Naquela época o mercado já vivia dias de concorrência acirrada. Por isso, quando voltei ao assunto, meu pai retrucou: nada de bicicleta! Vou comprar uma sanfona. Putz! Um conhecido do meu pai, que tinha uma sanfona de 80baixos (daquela bem grandona, tipo profissa) também botou placa dizendo: Vende-se uma sanfona. Foi o fim!

Sanfona? Como assim? Não houve tempo para a resposta. No dia seguinte, eis-me sentado numa cadeira tentando segurar aquele bicho pesado. Um lado da sanfona sobre a perna esquerda e o outro pendurado, quase batendo no chão.

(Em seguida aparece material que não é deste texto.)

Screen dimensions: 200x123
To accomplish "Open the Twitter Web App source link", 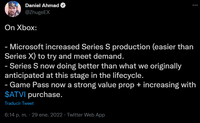I will [x=86, y=115].
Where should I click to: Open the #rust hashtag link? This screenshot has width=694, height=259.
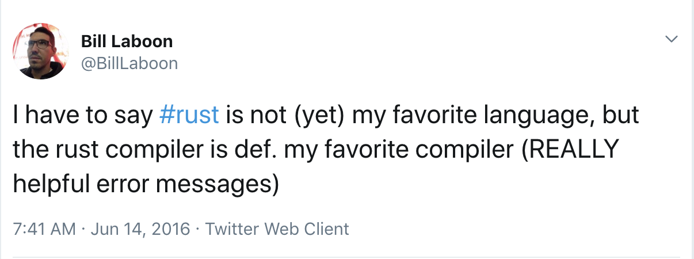coord(189,115)
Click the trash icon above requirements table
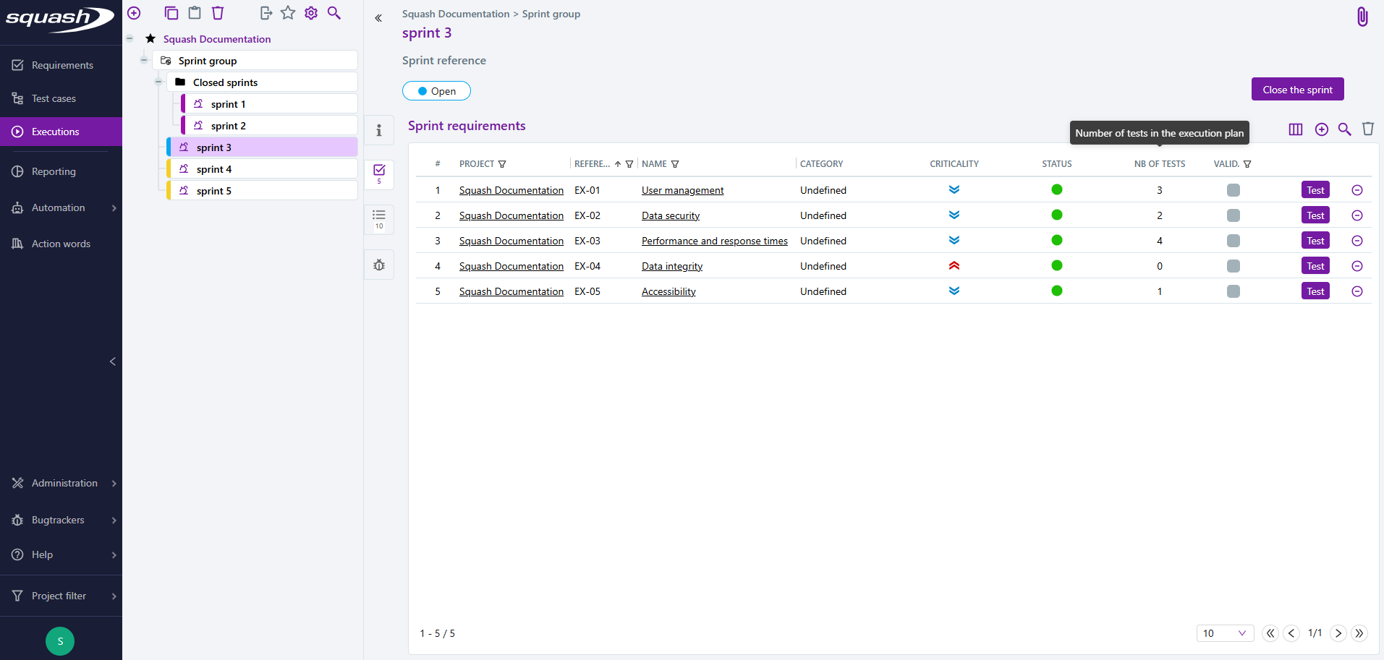The image size is (1384, 660). (x=1367, y=129)
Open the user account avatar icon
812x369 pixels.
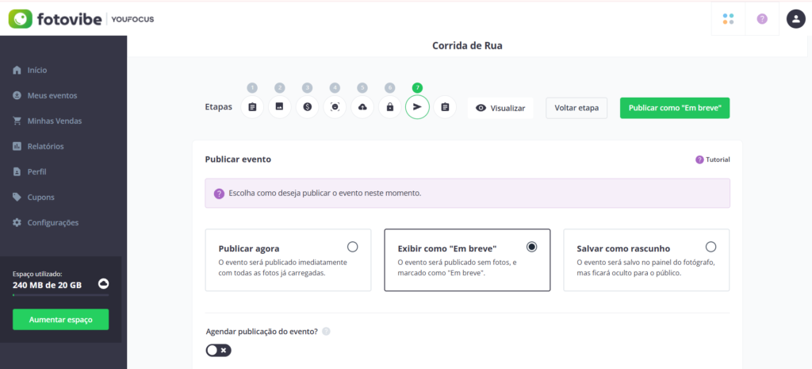click(x=795, y=19)
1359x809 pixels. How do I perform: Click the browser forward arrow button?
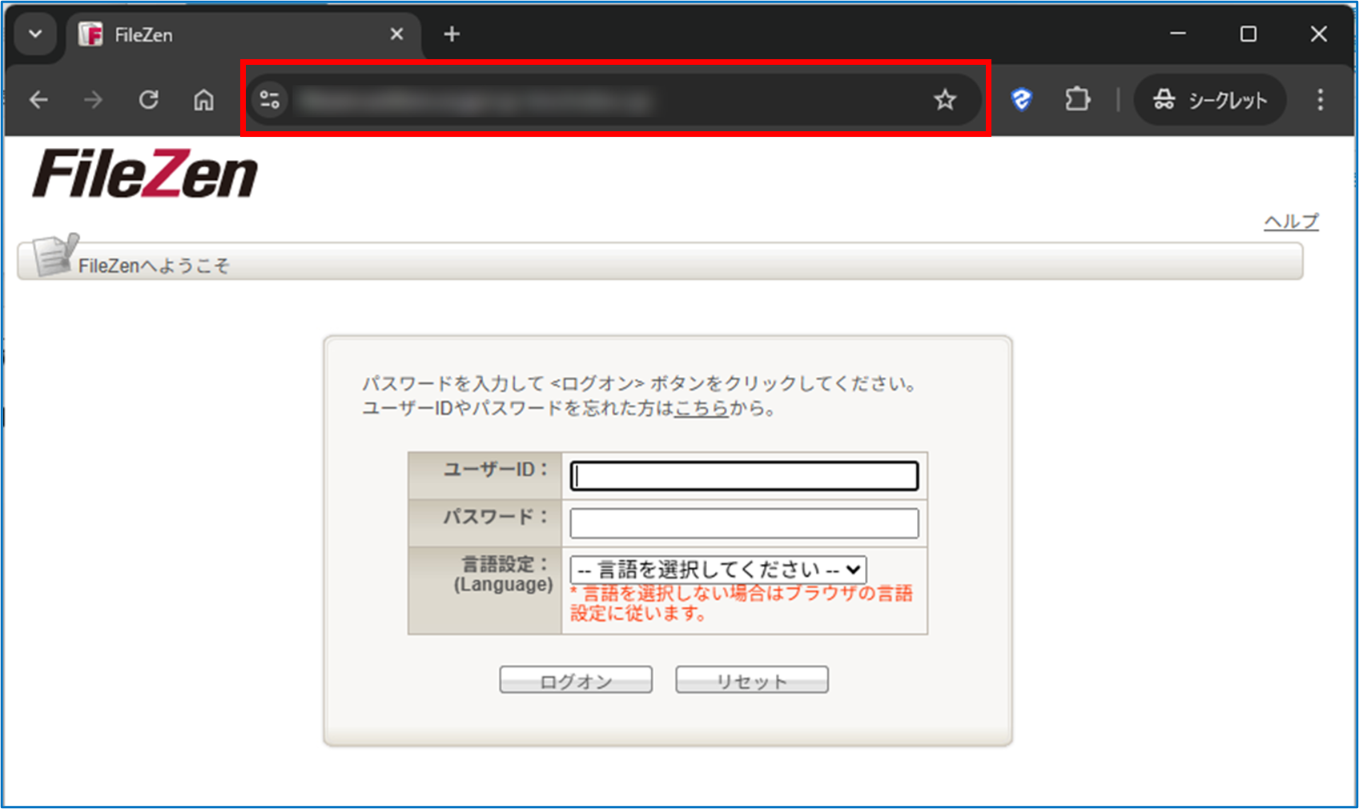94,100
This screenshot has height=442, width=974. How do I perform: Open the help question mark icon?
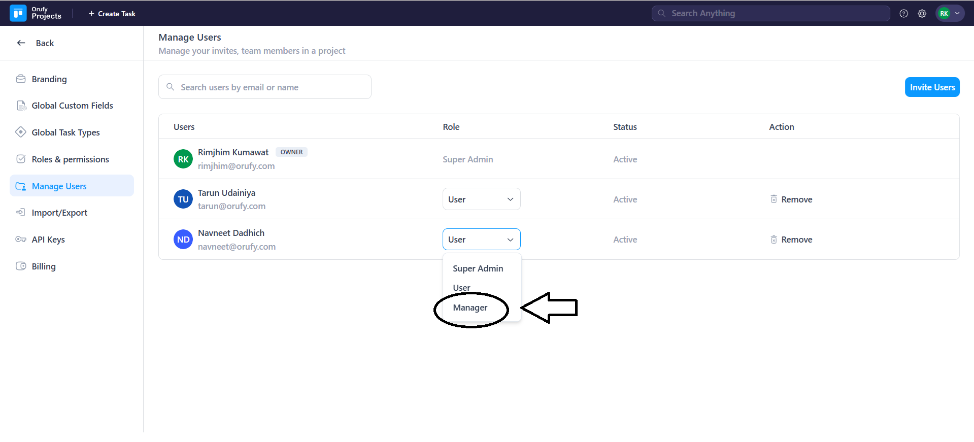point(903,14)
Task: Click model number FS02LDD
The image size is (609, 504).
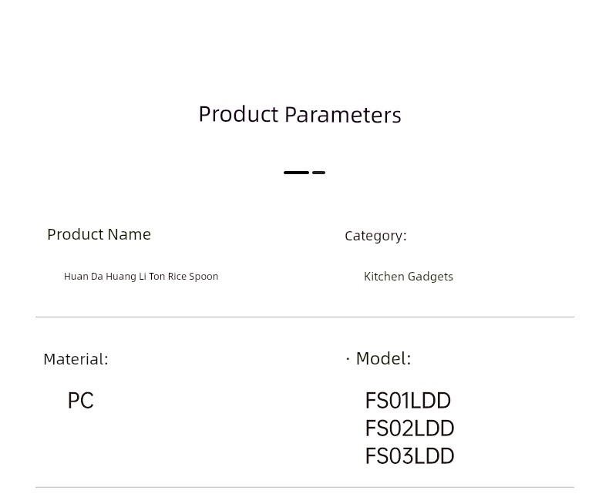Action: pos(410,428)
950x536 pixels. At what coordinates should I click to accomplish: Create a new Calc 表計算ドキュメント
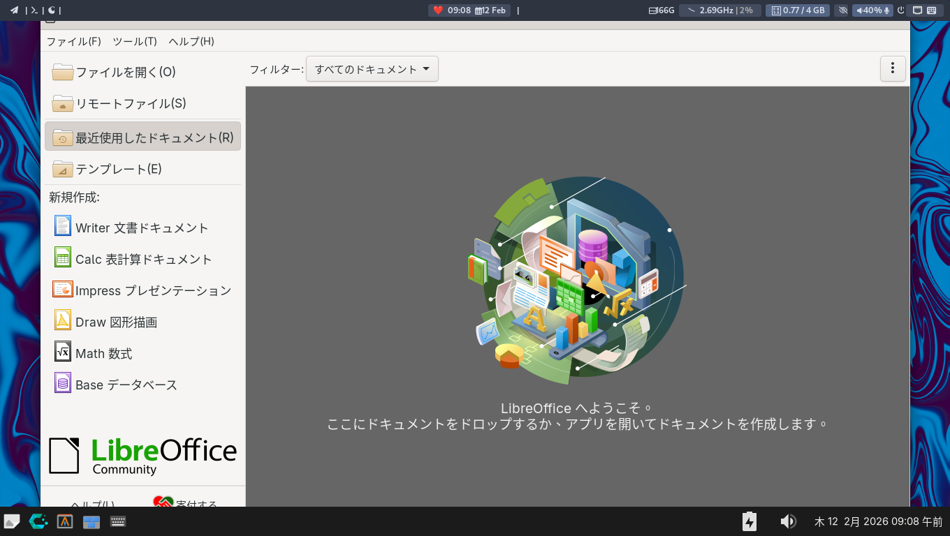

Era pra eu tocar?!. Tentei!!. Puxava para cima o lado dos baixos e, de tão pesado, deixava cair. Segurava com força o lado direito, o lado do teclado. Em pouco tempo fui apertando as teclas, foi saindo som e loguinho loguinho saiu parabéns pra você.

Tem futuro. Vai tocar. Vou tocar. Tenho futuro. Soletrei outros pedaços de música  e, de repente, já estava eu tocando uma música da igreja. Só do lado direito da sanfona, do lado melodia. Do outro lado eu não conseguia nada, apesar de ser canhoto, por causa do peso. 

A música dizia assim:

Andei tão longe do Senhor, assim eu quis andar. 
Até que encontrei o amor em seu bondoso olhar.
Seu maravilhoso olhar, seu maravilhoso olhar.
Transformou meu ser e todo o meu viver. Seu maravilhoso olhar...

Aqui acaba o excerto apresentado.